** EXERCISE DETAILS **
Copy the items below, from the line containing "Choose the hexagon" through the end of the items, reproducing each line unchanged. Leave the pictures out of your copy.

** SUPPLIED ENTRIES **
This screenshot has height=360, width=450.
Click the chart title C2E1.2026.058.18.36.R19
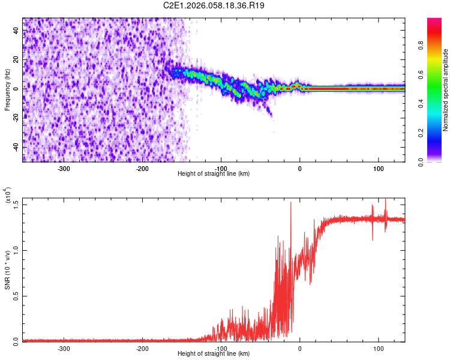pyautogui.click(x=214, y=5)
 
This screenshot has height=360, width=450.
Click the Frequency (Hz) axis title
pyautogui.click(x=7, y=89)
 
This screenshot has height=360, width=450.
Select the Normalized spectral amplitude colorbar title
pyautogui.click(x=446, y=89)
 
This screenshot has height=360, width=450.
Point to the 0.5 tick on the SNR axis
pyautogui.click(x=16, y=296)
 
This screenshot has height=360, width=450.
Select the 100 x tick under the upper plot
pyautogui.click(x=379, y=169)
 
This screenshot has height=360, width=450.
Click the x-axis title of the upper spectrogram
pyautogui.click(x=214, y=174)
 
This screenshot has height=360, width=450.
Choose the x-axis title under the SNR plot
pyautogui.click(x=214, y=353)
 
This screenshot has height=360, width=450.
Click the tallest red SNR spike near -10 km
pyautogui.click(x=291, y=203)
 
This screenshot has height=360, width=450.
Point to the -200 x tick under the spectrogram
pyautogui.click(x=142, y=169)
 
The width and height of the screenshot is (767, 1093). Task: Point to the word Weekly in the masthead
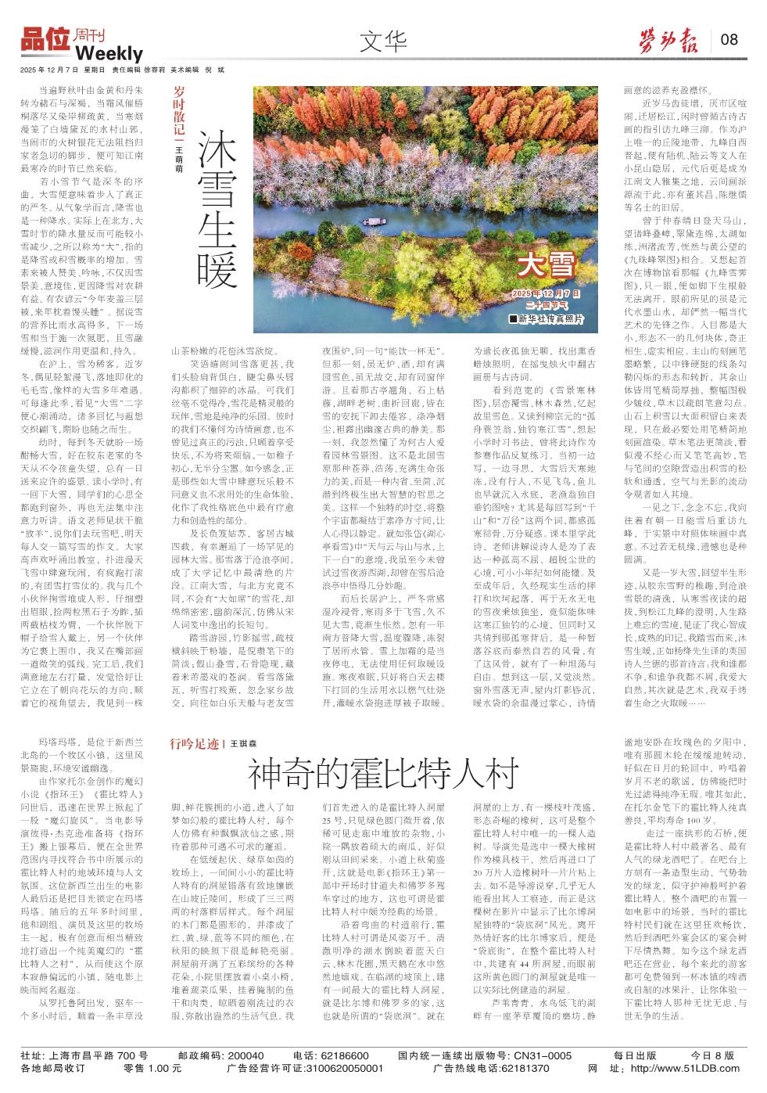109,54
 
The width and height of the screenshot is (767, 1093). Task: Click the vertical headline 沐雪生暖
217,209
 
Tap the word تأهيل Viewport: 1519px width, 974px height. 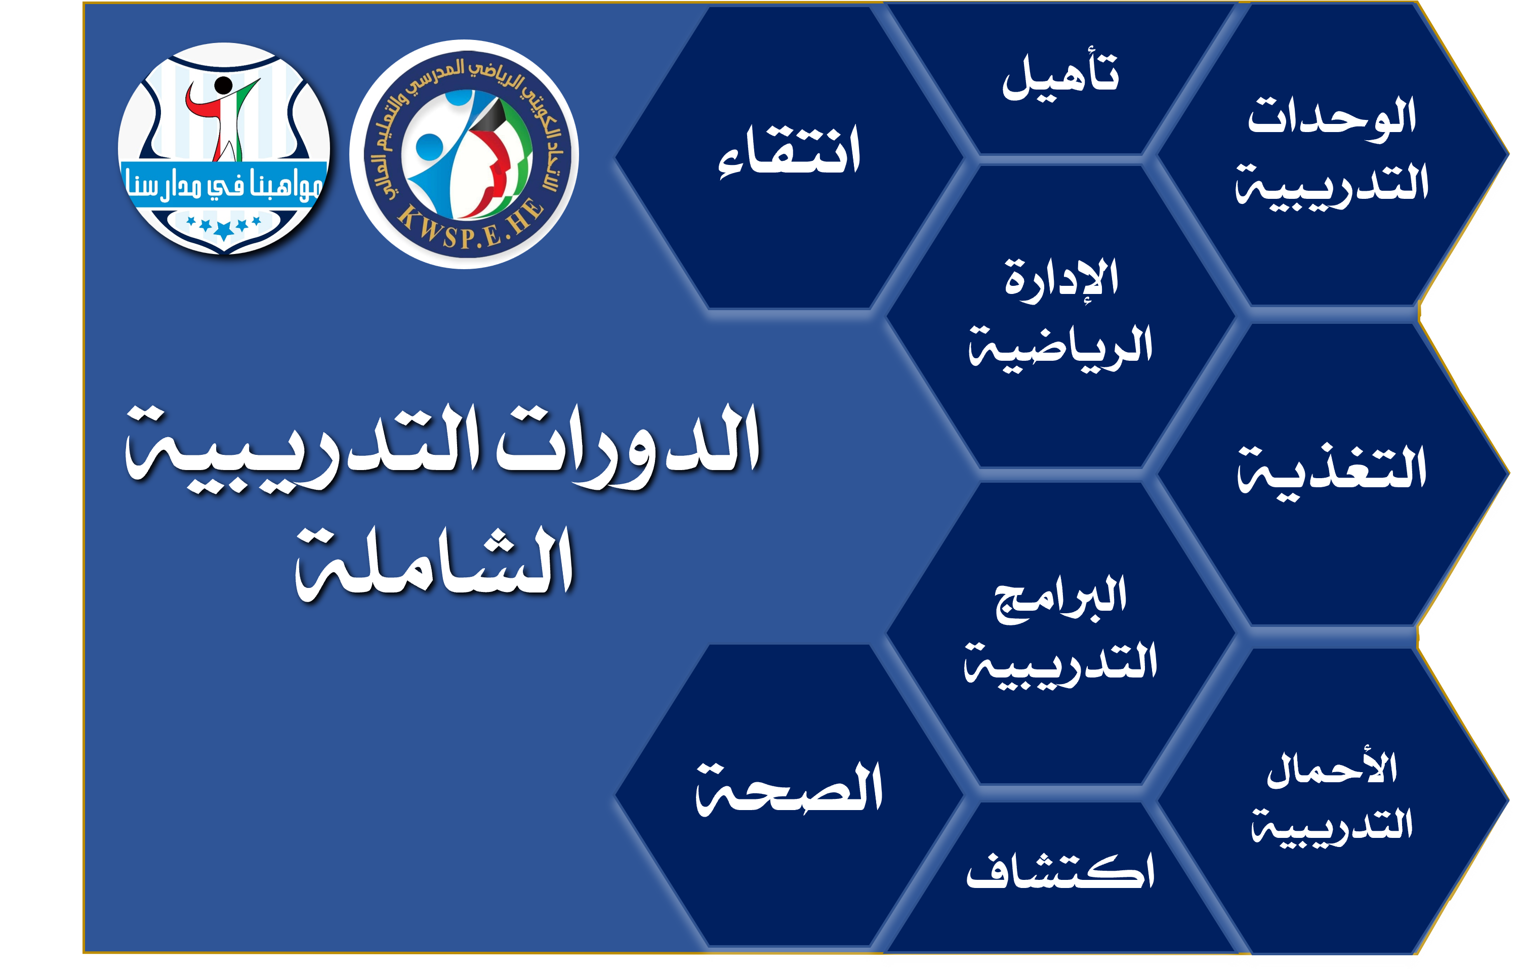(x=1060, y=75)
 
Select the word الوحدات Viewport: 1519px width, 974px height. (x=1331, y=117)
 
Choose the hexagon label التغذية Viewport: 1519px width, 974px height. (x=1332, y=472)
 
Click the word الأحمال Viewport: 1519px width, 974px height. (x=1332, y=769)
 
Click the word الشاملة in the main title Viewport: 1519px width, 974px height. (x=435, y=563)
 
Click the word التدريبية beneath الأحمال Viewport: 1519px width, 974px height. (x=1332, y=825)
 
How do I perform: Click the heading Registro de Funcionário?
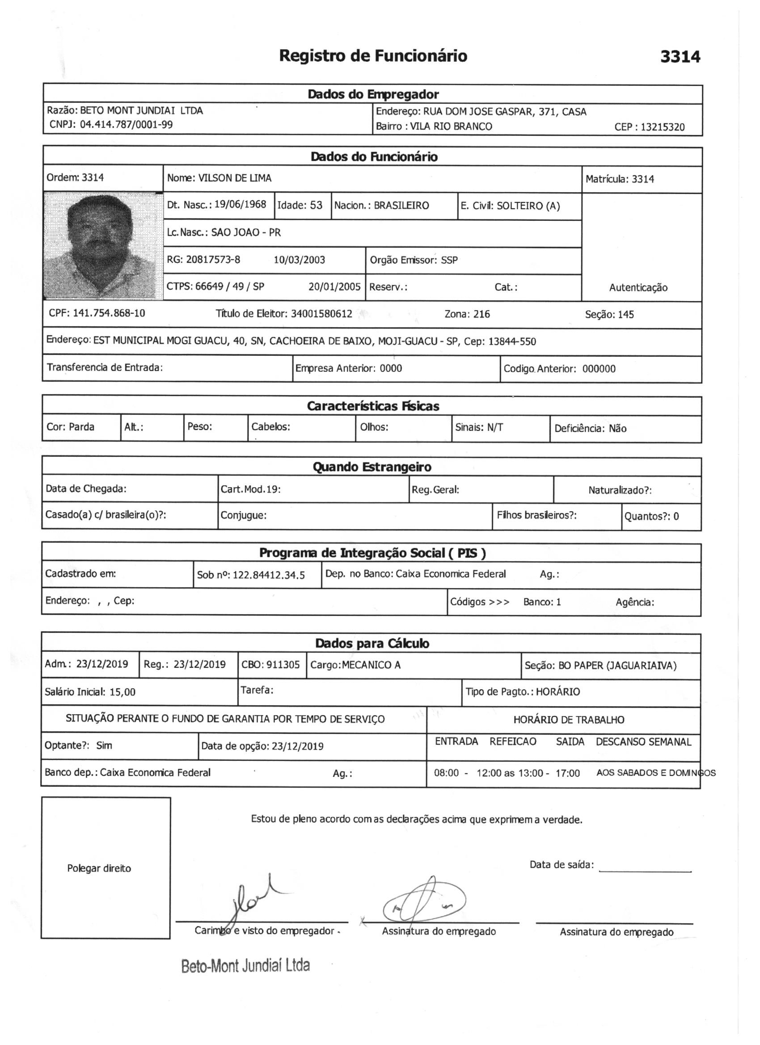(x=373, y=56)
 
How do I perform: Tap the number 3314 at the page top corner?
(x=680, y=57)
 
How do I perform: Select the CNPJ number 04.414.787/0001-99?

** WRITTEN ANSWER **
Choose the hexagon label التغذية Viewport: 1519px width, 974px height. (x=1332, y=472)
 
Click the word الأحمال Viewport: 1519px width, 974px height. (x=1332, y=769)
 
Click the word الشاملة in the main title Viewport: 1519px width, 974px height. (x=435, y=563)
 
Click the word التدريبية beneath الأحمال Viewport: 1519px width, 974px height. (x=1332, y=825)
 
How do I perform: Click the heading Registro de Funcionário?
(x=373, y=56)
 
How do I perform: Tap the number 3314 at the page top corner?
(x=680, y=57)
 
How do I perform: Select the CNPJ number 04.414.787/0001-99?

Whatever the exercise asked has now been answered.